L’administrateur l’emporte sur l’homme politique

C’est dans l’administration que monsieur Houmed Aboubaker choisit de poursuivre sa carrière en préparant une formation à l’institut de hautes études d’outre-mer. Il sera le dernier « préfet » d’Obock de la période coloniale.
Á l’accession du pays à l’indépendance nationale, le premier ministre Ahmed Dini fera appel à l’administrateur chevronné pour en faire son chef de cabinet. Bien que Houmed Aboubaker enchanté par cette proposition se soit présenté au bureau du premier ministre les deux hommes ne pourront jamais se rencontrer. L’originede cette énigme se révélera une décennie plus tard au cours d’une rencontre fortuite dans une mosquée où il y aurait eu un échange rapporté en ces termes :

- J’ignore toujours monsieur Houmed pour quelle raison avez-vous décliné l’offre que je vous ai faite quand j’étais premier ministre alors que vous avez accepté par la suite d’intégrer le cabinet de Barkat Gourad comme conseiller technique.
- J’ai bien reçu votre message. Je l’ai jugé intéressante et me suis présenté dans votre bureau à plusieurs reprises pour vous rencontrer. Non seulement vous n’avez jamais réussi à ménager un créneau dans votre agenda pour me recevoir, mais vous m’aviez éconduit en me demandant d’oublier la préposition tout simplement.

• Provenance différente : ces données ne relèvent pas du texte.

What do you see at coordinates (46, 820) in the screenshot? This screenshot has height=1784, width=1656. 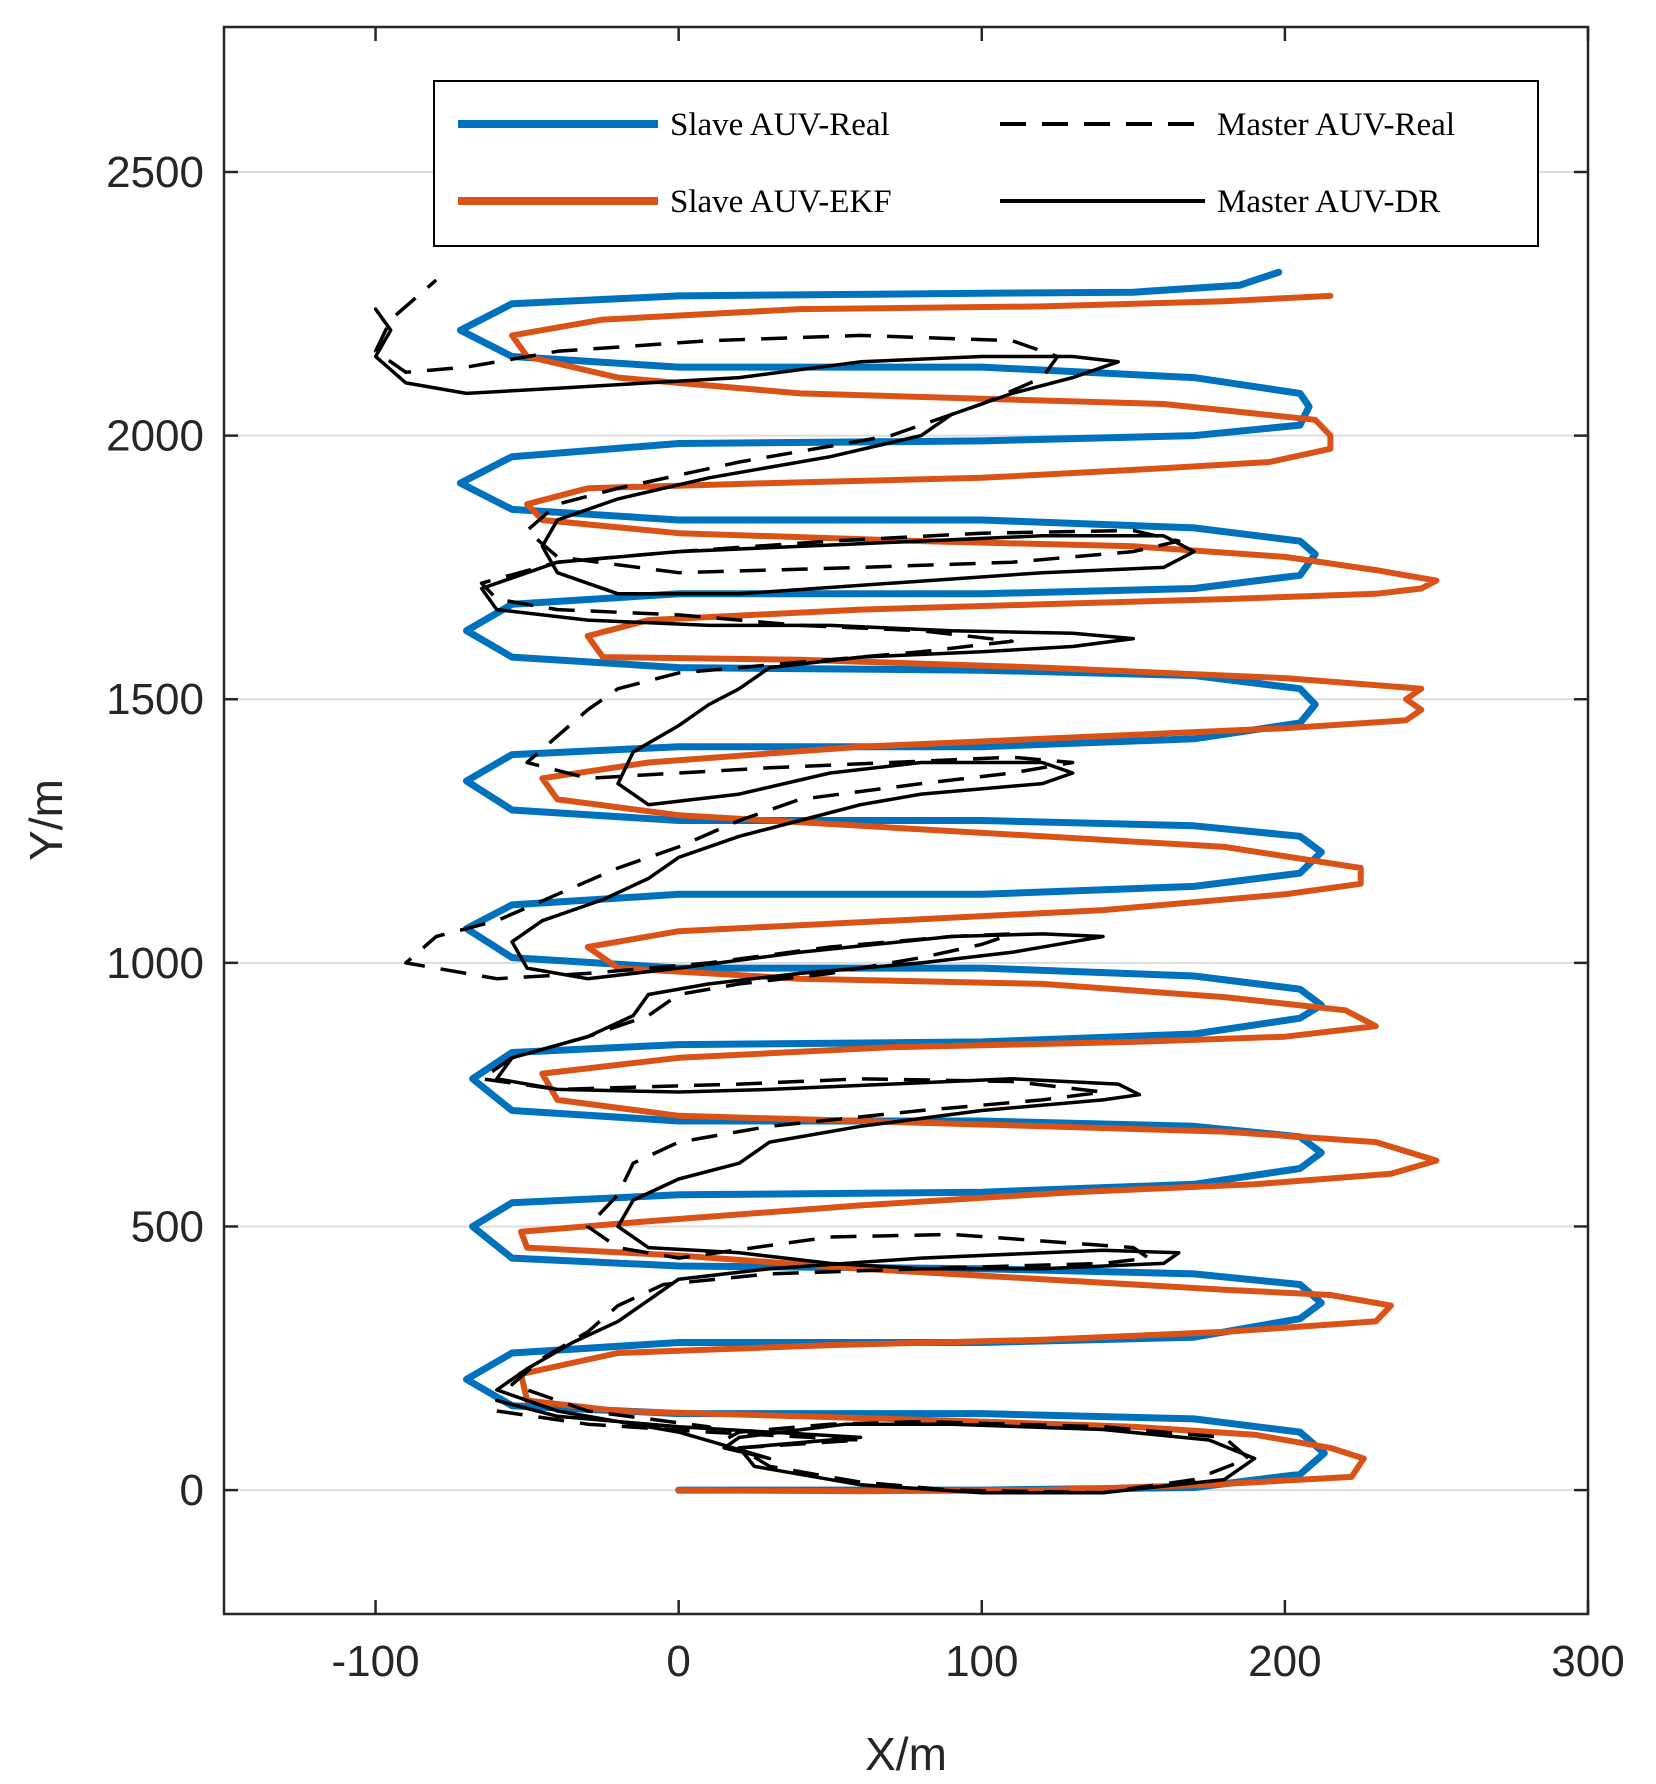 I see `y-axis-label: Y/m` at bounding box center [46, 820].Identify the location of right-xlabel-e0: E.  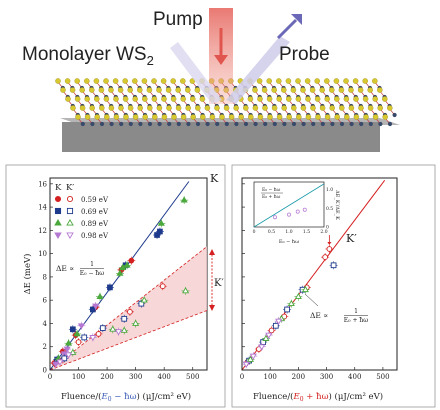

Le quiproquo est d’autant plus incroyable qu’il a lieu entre deux personnalités qui partagent de solides valeurs morales et un sens aigu des responsabilités. L’affaire sera portée devant une instance coutumière. L’auteur de l’intrigue clairement identifiée en la personne qui avait été chargée par le premier ministre de faire passer le message à l’administrateur tombe en disgrâce. A la fin de ce récit poignant nous avons constaté qu’Houmed Aboubaker avait pris cette affaire avec certaine sagesse. Pour preuve : « vous savez mes enfants, la jalousie existe partout » dit-il tout simplement.

Au-delà de cette anecdote, c’est toute l’administration du pays qui se privera des compétences de ce grand administrateur par la suite, mais plus pour des raisons tribales que par jalousie. Dans l’histoire de la fonction publique djiboutienne, Houmed Aboubaker et Idriss Doudoub seront deux premiers djiboutiens à atteindre le plafond sauf que le premier, la politique de marginalisation oblige, en position de « bras-cassé » tandis que le second en tant que chef de district de Djibouti.
Et pourtant, preuve s’il en faut qu’un homme intelligent ne se laisse jamais abattre, Houmed Aboubaker décidera de servir son pays en se consacrant à l’éducation et à l’enseignement de ses enfants. Il décroche alors un record qui reste difficile à battre puisqu’il réussi à faire tous des bacheliers, de ses douze enfants dont certains exercent actuellement en qualité de médecin ou ingénieur.